Assistant Professor Comparative Religious Studies
Justine M. Bakker is assistant professor in Comparative Religious Studies at Radboud University Nijmegen. Broadly, her work concentrates on the intersections of race and religion. It encompasses two broad research foci. Firstly, a study of alternative and esoteric forms of religion in the African diaspora. Secondly, she's concerned with conceptual and epistemological questions in the field of religious studies. What is religion?
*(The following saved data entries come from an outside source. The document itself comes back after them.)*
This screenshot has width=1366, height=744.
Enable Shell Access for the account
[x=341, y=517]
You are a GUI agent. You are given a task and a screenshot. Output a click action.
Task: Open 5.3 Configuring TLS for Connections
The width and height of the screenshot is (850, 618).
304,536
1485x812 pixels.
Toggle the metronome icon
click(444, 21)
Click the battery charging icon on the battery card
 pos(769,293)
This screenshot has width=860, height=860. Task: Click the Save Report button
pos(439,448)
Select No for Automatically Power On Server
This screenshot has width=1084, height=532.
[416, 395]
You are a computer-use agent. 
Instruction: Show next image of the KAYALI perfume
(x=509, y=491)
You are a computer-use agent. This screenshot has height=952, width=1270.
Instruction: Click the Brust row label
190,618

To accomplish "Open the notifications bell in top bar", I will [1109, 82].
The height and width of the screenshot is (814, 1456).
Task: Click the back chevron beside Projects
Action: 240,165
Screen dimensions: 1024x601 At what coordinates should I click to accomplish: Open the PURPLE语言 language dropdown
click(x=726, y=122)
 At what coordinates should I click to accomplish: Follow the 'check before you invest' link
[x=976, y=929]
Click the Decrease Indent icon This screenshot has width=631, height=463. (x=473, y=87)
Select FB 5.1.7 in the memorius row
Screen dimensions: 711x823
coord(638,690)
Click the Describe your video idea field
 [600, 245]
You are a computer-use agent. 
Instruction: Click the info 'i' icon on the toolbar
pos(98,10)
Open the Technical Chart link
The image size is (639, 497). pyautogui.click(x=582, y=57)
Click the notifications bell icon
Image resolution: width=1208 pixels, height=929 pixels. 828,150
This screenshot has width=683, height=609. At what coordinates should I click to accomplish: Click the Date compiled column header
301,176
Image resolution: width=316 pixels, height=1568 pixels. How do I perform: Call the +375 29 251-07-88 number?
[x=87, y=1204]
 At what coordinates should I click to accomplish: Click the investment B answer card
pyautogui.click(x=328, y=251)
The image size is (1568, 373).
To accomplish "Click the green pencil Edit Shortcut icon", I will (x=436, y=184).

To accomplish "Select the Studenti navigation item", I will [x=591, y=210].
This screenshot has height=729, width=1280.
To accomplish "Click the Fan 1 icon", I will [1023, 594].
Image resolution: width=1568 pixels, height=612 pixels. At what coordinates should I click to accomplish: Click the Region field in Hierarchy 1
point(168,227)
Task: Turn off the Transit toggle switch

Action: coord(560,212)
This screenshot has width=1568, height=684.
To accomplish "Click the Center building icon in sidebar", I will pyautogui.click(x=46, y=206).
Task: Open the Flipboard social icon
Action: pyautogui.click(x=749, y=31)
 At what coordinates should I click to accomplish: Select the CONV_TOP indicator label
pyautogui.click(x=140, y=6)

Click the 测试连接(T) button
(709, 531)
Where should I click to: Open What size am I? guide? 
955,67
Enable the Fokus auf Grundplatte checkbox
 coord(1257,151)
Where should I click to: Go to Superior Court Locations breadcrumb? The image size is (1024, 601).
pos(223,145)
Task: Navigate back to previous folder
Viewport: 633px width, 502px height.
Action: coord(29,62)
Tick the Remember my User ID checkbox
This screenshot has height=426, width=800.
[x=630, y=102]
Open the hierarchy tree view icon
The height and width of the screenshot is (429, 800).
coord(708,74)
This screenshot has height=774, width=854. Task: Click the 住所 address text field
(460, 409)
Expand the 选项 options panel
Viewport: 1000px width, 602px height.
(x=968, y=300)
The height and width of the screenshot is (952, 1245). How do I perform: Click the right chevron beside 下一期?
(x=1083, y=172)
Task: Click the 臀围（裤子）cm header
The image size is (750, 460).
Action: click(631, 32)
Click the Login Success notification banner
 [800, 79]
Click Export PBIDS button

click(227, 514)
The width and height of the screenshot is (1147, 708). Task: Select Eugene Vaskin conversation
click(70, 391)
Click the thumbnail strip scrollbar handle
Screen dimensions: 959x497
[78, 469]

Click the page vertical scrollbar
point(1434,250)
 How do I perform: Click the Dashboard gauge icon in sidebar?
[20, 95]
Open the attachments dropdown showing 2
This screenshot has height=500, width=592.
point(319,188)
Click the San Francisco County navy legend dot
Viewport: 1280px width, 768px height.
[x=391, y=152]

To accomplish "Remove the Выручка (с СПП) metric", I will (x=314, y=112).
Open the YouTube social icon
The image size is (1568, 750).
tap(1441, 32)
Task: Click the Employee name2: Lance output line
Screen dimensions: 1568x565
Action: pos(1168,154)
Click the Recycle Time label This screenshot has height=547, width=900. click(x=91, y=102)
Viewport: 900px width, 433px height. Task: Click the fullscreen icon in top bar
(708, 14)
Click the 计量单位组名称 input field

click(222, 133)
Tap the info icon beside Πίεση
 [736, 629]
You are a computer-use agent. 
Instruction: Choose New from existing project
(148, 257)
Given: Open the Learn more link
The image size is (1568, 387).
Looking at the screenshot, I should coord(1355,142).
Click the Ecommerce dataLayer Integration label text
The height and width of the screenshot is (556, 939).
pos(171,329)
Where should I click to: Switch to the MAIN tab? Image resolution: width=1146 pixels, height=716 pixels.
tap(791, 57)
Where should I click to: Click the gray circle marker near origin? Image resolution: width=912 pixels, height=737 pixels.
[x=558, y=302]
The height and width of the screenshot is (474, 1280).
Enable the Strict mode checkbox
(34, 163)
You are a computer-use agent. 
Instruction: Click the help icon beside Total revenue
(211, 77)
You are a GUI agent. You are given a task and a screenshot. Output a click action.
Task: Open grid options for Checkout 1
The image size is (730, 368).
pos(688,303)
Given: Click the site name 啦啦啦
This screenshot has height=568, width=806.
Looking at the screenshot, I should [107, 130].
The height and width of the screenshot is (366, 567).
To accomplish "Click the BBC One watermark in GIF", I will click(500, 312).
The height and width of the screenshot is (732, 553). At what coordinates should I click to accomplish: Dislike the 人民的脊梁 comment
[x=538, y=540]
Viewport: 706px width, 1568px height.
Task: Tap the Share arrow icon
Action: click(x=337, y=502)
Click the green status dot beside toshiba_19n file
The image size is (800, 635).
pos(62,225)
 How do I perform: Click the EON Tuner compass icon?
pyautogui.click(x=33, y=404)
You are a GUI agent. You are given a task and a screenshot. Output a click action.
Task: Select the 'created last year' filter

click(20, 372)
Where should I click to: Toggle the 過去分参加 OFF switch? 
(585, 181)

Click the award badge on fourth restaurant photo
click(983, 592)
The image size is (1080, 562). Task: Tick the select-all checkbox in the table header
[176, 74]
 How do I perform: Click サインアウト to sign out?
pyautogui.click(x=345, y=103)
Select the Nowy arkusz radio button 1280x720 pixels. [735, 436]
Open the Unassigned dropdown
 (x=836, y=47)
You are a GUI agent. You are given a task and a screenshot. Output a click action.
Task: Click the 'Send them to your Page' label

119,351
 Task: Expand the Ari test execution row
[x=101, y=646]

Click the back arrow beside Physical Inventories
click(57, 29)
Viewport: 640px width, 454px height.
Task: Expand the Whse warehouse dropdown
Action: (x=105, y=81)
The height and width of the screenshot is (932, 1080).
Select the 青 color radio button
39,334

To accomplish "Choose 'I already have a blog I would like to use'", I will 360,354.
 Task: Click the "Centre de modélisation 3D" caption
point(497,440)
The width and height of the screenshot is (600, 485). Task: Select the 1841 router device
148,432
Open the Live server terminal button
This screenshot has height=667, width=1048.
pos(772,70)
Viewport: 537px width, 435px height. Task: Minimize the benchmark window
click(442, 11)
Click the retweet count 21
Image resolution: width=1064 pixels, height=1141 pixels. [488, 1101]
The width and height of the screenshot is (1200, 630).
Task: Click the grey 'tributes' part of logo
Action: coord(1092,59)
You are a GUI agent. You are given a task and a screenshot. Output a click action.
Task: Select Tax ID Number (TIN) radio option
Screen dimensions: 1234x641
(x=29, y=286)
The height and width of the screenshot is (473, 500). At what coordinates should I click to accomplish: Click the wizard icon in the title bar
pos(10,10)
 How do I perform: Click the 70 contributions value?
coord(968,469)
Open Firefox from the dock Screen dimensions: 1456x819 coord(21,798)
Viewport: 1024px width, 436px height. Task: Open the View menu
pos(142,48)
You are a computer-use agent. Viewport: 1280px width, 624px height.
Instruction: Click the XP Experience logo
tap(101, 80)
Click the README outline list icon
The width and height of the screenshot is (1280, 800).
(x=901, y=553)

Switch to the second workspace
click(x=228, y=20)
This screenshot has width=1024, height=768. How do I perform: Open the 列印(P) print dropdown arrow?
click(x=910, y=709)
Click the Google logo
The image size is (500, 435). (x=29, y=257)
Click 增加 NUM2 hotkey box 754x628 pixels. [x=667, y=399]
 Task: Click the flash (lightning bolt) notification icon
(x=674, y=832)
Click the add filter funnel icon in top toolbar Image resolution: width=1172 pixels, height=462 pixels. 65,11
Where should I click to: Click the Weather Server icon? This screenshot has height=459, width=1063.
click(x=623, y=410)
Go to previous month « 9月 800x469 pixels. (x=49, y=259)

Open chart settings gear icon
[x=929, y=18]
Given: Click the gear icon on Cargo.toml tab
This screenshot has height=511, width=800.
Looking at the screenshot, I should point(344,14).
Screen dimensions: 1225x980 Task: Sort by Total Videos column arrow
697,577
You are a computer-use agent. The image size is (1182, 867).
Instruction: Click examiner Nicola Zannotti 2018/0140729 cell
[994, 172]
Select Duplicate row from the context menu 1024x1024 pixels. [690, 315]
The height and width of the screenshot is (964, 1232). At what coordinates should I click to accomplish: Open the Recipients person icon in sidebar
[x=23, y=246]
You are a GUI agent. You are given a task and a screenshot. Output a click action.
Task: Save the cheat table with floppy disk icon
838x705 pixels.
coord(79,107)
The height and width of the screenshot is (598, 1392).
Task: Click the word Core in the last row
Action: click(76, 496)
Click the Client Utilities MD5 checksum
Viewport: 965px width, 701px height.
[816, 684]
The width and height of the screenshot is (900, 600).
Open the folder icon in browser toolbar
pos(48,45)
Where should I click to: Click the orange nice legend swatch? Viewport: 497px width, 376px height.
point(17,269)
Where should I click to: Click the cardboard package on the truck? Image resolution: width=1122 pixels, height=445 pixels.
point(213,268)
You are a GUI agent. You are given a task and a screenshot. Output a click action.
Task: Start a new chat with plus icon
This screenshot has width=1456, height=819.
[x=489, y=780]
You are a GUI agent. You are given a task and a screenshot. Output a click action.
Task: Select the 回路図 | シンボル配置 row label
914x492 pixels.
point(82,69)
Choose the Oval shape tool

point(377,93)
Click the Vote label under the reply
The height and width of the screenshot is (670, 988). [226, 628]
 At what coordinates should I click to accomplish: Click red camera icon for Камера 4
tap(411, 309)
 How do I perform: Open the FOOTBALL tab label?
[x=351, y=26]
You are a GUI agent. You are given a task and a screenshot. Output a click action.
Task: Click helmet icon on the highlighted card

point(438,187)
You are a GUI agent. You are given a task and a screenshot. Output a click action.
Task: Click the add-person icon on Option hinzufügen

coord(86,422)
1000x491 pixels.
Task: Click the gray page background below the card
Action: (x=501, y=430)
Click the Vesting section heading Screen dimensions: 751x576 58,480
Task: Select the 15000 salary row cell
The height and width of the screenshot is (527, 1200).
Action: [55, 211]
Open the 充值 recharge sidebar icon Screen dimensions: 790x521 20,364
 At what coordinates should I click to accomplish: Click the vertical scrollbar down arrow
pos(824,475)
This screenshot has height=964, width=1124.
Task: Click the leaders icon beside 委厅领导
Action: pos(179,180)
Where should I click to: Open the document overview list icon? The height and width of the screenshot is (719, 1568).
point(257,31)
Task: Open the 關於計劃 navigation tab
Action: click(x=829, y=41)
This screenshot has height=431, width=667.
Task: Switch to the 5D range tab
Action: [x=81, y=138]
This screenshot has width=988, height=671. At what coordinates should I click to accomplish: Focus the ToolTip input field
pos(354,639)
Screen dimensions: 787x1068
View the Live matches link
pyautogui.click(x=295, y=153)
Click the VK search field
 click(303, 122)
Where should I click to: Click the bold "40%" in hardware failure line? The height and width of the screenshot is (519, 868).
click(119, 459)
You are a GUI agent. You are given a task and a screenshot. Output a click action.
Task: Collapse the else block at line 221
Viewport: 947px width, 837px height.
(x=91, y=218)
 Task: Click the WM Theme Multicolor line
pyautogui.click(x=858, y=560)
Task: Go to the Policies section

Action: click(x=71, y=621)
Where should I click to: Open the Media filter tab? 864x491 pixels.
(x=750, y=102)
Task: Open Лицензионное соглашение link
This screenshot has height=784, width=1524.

How did ideas about race inform and shape our conceptualizations of terms such as religion and esotericism?
Justine earned her PhD in Religion from Rice University (Houston, TX) in May 2020. Her dissertation looked at the work of poet M. NourbeSe Philip, novelist Fred D’Aguiar and visual artist Ellen Gallagher to rethink the categories of “religion” and “the human.” Engaging their works, the dissertation establishes and develops a theory of parareligion. The project straddles religious studies, black critical theory, and the blue humanities; the final year of dissertation writing was supported by the Charlotte Newcombe Dissertation Fellowship (administered by the Institute for Citizens and Scholars (formerly Woodrow Wilson Foundation)). She's currently revising her dissertation into a manuscript for publication under the title Demonic Oceans: Parareligion in the African Diaspora. You can find more on parareligion in a recent blog post she wrote for the research hub Counterpoint: Navigating Knowledge.
Justine is also affiliated as a researcher with KU Leuven, to execute her project "Race and the Project of Distinction in the Study of Religion," which is funded by FWO (Fonds Wetenschappelijk Onderzoek).
She has recent essays in the journal Religion (2020) and the edited volumes Esotericism and African American Religious Experience (2015), Hermes Explains (2019) and New Approaches to the Study of Esotericism (2021). She is an editor for Correspondences: Journal for the Study of Esotericism.